From working with many different organizations as a consultant, I’ve started to notice that the companies that are able to build a culture of excellence all have a few things in common. Specifically, they all:
#1 Have a top-management mindset
#2 Obsess over process and meta-process
#3 Embrace clear “standards of performance”
Principle #1: Top Management Mindset – Have employees that can think “from the top“
Many people operating inside companies are laser-focused on the everyday tasks of their jobs. This is normal, and something that makes sense because you need a steady state of operations that is consistent and reliable to keep the business running. But at the individual level, this will not only sabotage your career growth, it will undermine any chance that your company can build a collective spirit of doing great work.
To do great work, you need to put information in context and to put your tasks in context, you need to have an understanding of what your business actually does.

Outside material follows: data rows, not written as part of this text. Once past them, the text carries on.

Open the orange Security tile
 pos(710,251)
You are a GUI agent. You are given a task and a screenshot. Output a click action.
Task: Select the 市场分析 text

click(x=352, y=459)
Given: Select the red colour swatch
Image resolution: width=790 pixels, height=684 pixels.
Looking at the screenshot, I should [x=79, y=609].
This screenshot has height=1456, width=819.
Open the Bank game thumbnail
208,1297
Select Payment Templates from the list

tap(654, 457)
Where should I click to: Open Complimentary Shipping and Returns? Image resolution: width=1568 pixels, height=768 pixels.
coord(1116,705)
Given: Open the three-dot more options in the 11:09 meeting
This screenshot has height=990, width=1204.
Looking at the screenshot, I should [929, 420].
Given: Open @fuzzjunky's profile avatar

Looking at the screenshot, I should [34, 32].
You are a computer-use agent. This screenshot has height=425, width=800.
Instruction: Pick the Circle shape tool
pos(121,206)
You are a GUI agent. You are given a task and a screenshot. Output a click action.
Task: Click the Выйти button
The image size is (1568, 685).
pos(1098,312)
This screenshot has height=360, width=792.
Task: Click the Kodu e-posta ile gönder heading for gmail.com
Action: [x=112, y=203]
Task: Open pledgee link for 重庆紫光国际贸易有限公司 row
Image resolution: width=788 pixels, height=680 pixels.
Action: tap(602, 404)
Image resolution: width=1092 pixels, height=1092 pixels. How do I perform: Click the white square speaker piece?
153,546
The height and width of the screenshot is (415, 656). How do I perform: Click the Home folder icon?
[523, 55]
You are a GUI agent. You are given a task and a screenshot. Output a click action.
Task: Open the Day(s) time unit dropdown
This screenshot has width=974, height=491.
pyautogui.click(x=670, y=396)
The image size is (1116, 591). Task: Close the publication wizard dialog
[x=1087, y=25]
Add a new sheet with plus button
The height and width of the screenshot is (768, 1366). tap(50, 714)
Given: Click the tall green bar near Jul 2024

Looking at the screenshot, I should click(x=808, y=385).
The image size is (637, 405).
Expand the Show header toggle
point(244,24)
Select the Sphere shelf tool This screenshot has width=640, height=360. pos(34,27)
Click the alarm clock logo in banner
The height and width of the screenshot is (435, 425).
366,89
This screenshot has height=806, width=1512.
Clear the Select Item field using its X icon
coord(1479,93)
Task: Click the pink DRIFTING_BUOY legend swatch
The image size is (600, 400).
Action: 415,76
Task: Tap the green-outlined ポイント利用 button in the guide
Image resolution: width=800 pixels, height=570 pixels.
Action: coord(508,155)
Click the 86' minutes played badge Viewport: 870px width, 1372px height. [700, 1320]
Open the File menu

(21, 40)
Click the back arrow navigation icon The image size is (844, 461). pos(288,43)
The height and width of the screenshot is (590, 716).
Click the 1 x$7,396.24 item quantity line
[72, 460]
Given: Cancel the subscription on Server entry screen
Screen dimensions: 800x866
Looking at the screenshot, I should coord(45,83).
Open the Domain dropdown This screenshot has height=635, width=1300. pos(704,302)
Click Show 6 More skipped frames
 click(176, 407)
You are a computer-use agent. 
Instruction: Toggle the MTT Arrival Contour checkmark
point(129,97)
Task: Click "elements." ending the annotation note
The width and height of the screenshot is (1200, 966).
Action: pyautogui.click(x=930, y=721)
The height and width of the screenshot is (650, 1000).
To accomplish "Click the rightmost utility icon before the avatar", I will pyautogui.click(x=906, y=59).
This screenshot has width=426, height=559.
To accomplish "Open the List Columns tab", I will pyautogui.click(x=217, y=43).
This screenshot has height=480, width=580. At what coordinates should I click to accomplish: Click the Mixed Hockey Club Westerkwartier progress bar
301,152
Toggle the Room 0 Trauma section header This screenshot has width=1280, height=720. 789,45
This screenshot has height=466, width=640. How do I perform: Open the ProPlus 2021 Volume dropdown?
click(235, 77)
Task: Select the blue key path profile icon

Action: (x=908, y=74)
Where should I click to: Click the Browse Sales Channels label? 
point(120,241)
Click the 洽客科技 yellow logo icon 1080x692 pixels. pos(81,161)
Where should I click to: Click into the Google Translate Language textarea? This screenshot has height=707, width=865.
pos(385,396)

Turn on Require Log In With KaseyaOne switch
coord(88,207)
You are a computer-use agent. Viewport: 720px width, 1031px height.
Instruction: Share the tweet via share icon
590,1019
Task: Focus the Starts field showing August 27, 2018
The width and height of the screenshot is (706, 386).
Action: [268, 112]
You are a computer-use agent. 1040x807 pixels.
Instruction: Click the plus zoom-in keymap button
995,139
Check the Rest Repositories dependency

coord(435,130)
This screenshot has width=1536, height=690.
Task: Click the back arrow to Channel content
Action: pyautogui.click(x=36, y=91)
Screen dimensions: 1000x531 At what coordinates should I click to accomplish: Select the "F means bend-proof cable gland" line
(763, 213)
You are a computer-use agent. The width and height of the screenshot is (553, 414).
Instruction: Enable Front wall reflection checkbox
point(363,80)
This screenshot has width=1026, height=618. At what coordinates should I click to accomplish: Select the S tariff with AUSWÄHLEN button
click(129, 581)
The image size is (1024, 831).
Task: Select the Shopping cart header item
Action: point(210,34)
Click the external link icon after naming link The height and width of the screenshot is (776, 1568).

Is your marketing group responsible for click-through rates? Or is that just an operationalized way of helping the company execute its digital transformation?
As knowledge work and processes have become more specialized, people have become increasingly disconnected from any sense of what their organization does. This makes it incredibly hard for people across organizations to interface with each other, not to mention employees working more closely with customers or clients to solve their problems.
At McKinsey, one of the cultural values was to “follow the top management approach.”
Thinking from the top meant filtering almost everything we were doing through the eyes of the CEO and Board of our client organization. Even if we were working in the “back office” of the consulting team, we would obsessively research everything we could find about the company from external and internal sources.
This mindset helped McKinsey always influence the most senior levels of any organization they worked with because when you understand the biggest issues like industry trends, competitors, and shareholder return, you can also have a seat at the table to talk about the most challenging issues when they arise.
With many of my current clients, I ask: have you researched your customers or clients? If so, how much?
They might say yes initially but then I ask if they’ve read strategy reports, investor documents, done store visits (if appropriate), and done interviews to understand their clients better. Most say they haven’t done any of that. They never thought of it.
They are hiring us at StrategyU to help “make better slides,” but often we end up trying to help them understand what the best firms in their field are doing: obsessing over information, getting inside the brains of their most important stakeholders, and being more curious than everyone in their industry.
This applies inside an organization too
To do great work, every person in your organization needs to understand how the work fits into the bigger picture. If your entry-level people don’t understand the context of the conversations the CEO is having with the most important stakeholders, they are missing important clues that will enable them to create high-value work.
One of the biggest hurdles to this is that naturally, senior people are more externally-focused and internal people are more internal-focused.
The CEO and analyst literally speak different languages. They describe similar things but at different levels of detail and for very different audiences.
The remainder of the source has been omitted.